Speckert estimates that for around 60 per cent of her featured couples, getting down on one knee is prompted by – albeit very happy – circumstances rather than being a big romantic gesture.
Nevertheless, the men, for it is usually men who do the proposing, usually like to plan the deed very carefully. The location has to be beautiful or an expensive restaurant. Rose petals and candles often feature. This, says Speckert, is what the women expect.
She is not sure why some men wait so long and it is not just Swiss men because many of the couples featured are multinational. Perhaps they just get too comfortable, she says.
Those tying the knot tend to be older than in earlier times – the Federal Statistics Office puts the average age at 29 years for women and 31 years for men, which is four years older than in 1970.
The exception are very religious people and second-generation foreigners.
Speckert has noticed that the religious couples often meet in evangelical churches and Bible study groups, rather than in the state-recognised Protestant or Catholic churches.
There are also seasonal differences. “In winter almost all the brides are pregnant, and the wedding is usually just before the birth. In summer this is less common because usually the couple have been planning for two years and it is a big wedding,” the columnist said.
Speckert has many more weddings to choose from in the peak times between May and September, with people sending in their plans. In winter she often has to go the registry office – couples in Switzerland legally have to marry there before any church nuptials – and ask people if they wouldn’t mind being featured in Just Married.
Overall, Speckert says that it seems to be “in” to get married among the younger generation, possibly as a reaction to their 1968-generation parents. “I think it’s a wave, it’s always cool and then not cool and probably the current generation’s kids won’t think it’s trendy to get married,” she observed.
In any case, people generally like a big white wedding with a beautiful dress, a romantic atmosphere and lovely music. Some choose to wed abroad in, for example, Italy.
Ivana Vujevic from Baar near Zug and her fiancé Srecko Susilo from Zurich are both 25 years old and are getting married in September. A friend told them about the column and suggested that they should take part.
“We thought it was lovely that despite the present divorce rate so many people are still getting married and that the column supported and reported on this,” Vujevic told swissinfo.ch.
Indeed, almost one in two marriages now end in divorce in Switzerland.
Vujevic and Susilo knew each other as teenagers, but Vujevic wasn’t really interested in 16 year old boys then. It was only later that they contacted each other over Facebook and decided to meet for a coffee to talk about old times. Out of this resulted some dates and then a relationship.
The proposal, which came ten months later, was a lovely one. “It was very romantic (and nervous) on a stunning balcony in Ravello on the Amalfi Coast. Our time in Italy was unforgettable and will always be a wonderful memory,” said Vujevic.
The wedding will take place in Zug and the party in Zurich. As the couple both come from Croatia, the event will be a traditional one. “With lots of guests, lots to eat and a long night of celebrating,” said Vujevic.

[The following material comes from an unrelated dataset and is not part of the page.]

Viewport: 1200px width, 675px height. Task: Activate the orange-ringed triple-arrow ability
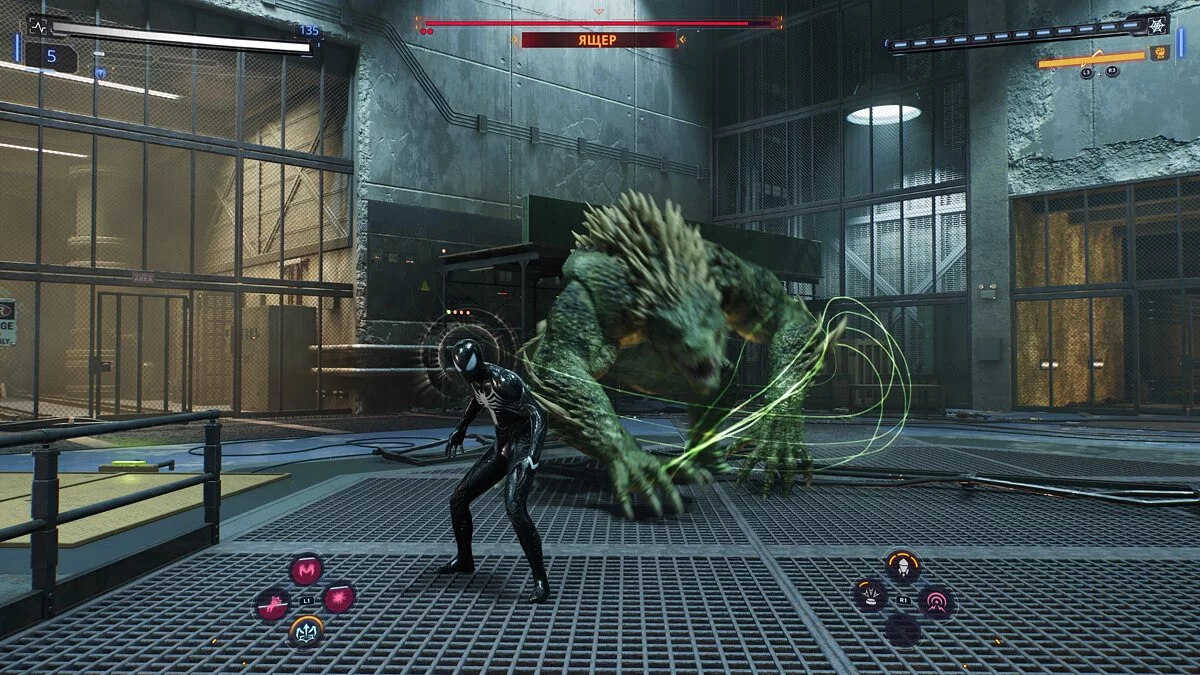click(306, 630)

She and her fiancé are looking forward to getting married and a quiet honeymoon after the busy festivities. “And of course our joint future as a married couple,” she said.
The course of true love
As for Speckert, she really enjoys her job reporting on so many different and varied weddings, with couples young and old, Swiss and international. “I’m always surrounded by happy people and this rubs off on you,” she said.
One story in particular sticks in her mind. “It’s about this couple who are now around 60 years old, who met when they were around 22 but were both in relationships. They got married to different people and had children.”

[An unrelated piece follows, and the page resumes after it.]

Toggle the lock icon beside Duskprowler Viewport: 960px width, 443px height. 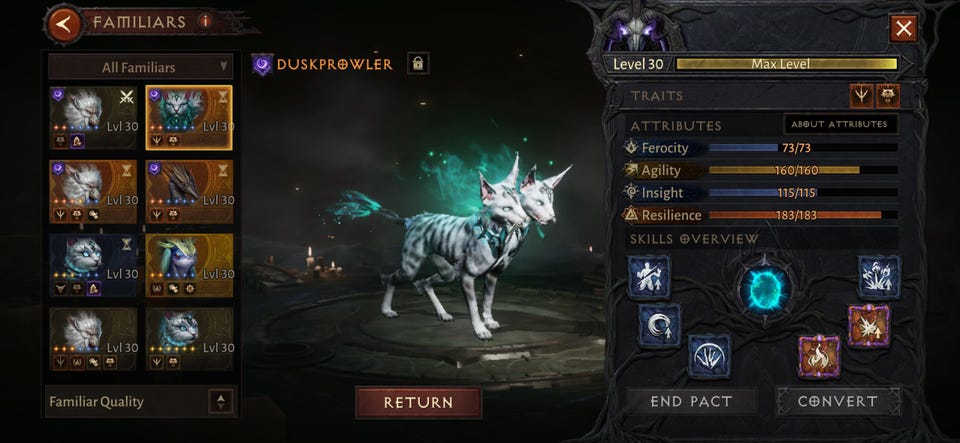pos(418,64)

“Thirty years later they met again and the woman was going through a bad divorce and the man was divorced for a second time. They fell in love and got married.
“I’ve never seen a couple as happy as these people. They have grown up children and they enjoy life. That’s true love.”

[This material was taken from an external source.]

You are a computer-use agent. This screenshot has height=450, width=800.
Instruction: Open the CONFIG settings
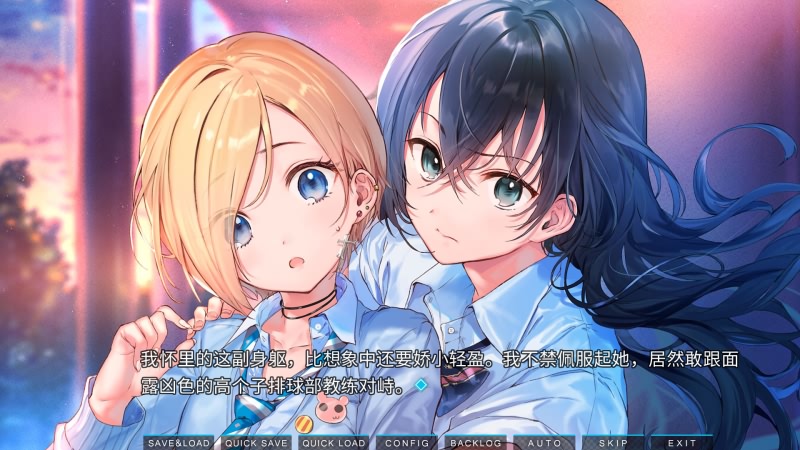coord(407,442)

Valentine’s Day (or St Valentine’s Day) is held on February 14. The holiday is named after one or more early Christian martyrs and was established in the year 496 by the then pope.
It is traditionally a day upon which lovers offer each other presents such as flowers and chocolates and send valentine cards. The holiday first became associated with romance in the 14th century, when the tradition of courtly love was popular.
The United States Greeting Cards Association estimates that approximately one billion valentines are sent a year around the world, making it the second most popular card-sending day after Christmas.
In 2008, there were 41,534 marriages, up 1.3% on 2007.
Couples now marry at average age 29.1 for women and 31.4 for men, four years older than in 1970. Since 1950 men have been 2.2 to 2.6 years older than women on their wedding day.
On a less happy note, the total divorce rate in Switzerland has increased since 1970 when it was 13%. Nowadays the rate is 48.4%, the rise mainly coming from changes in the divorce law of 2000. There were 19,613 divorces in 2008.